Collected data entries
BEGIN

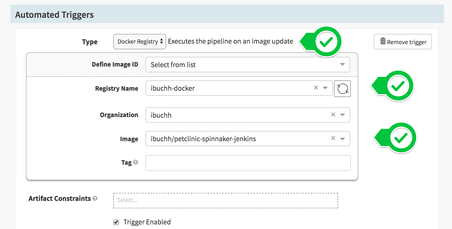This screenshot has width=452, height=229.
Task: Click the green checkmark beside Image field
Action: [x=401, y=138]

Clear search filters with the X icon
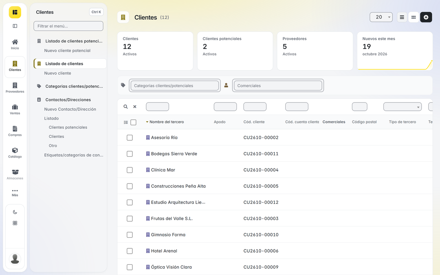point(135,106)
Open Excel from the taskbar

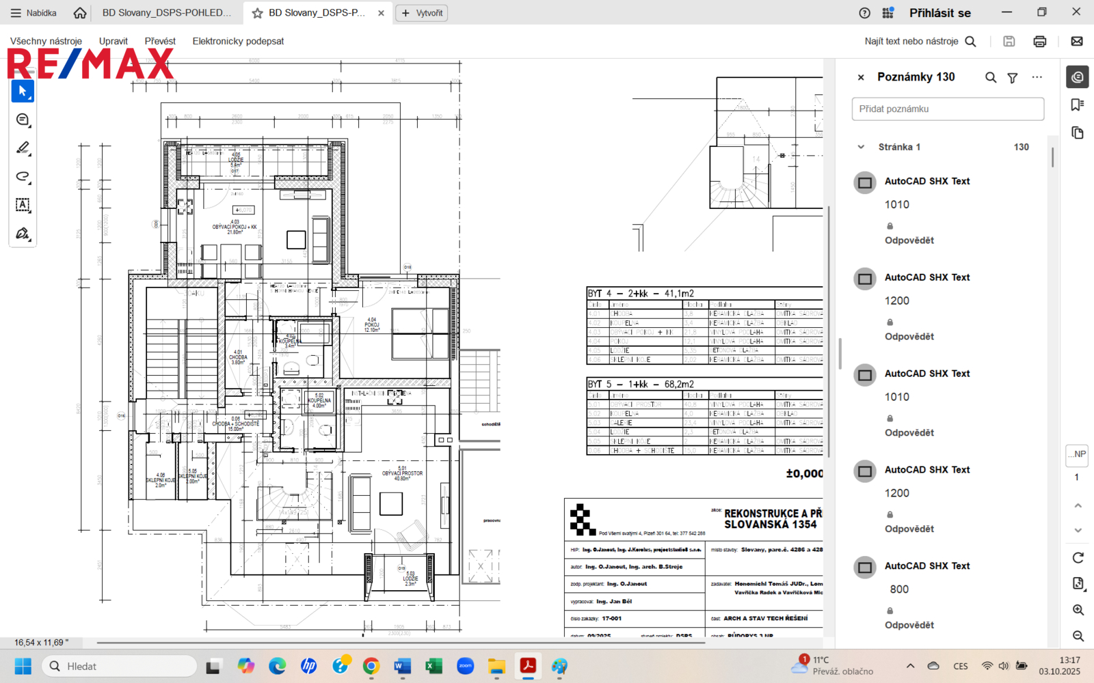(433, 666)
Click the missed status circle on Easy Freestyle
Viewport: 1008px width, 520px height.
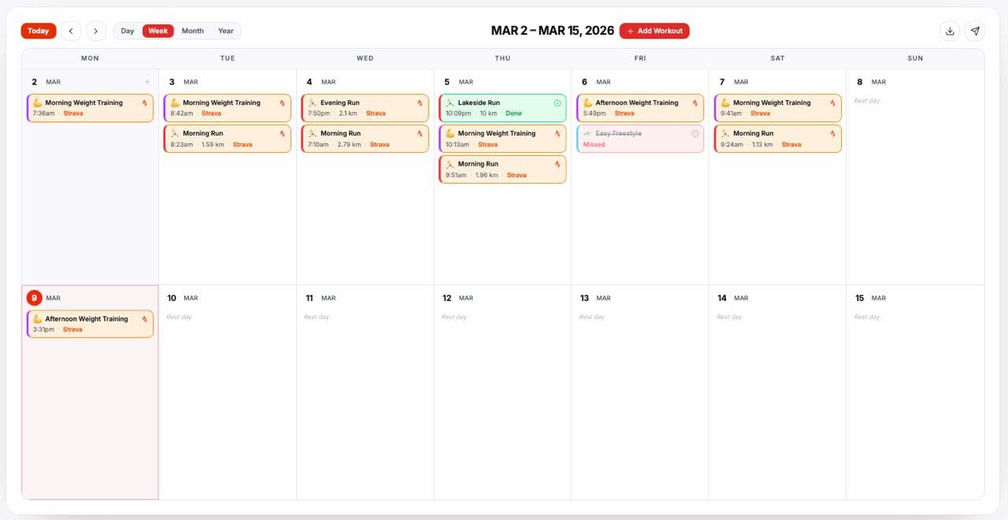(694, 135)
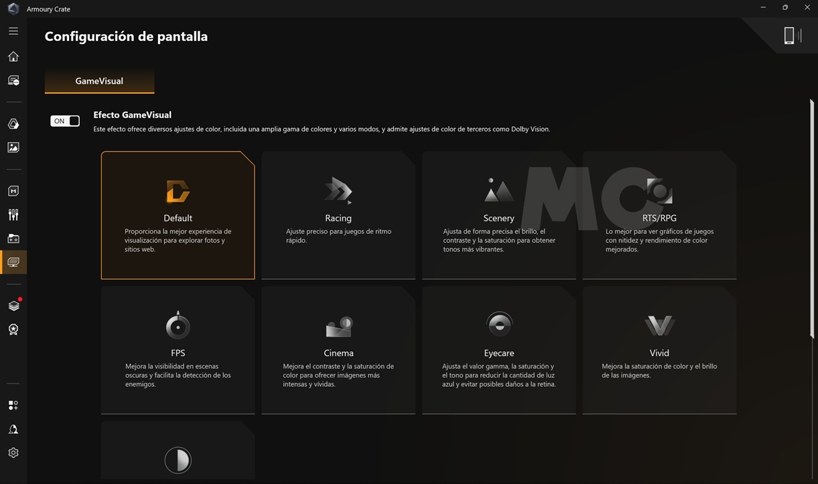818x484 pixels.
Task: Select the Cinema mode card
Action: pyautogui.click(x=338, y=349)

END

Find the line containing "Open Excel from the taskbar" in the records above, then copy it and every line after it exactly, through the last one, without any pictures.

Open Excel from the taskbar

(433, 666)
Click the missed status circle on Easy Freestyle
Viewport: 1008px width, 520px height.
(694, 135)
818x484 pixels.
Task: Select the Cinema mode card
Action: pyautogui.click(x=338, y=349)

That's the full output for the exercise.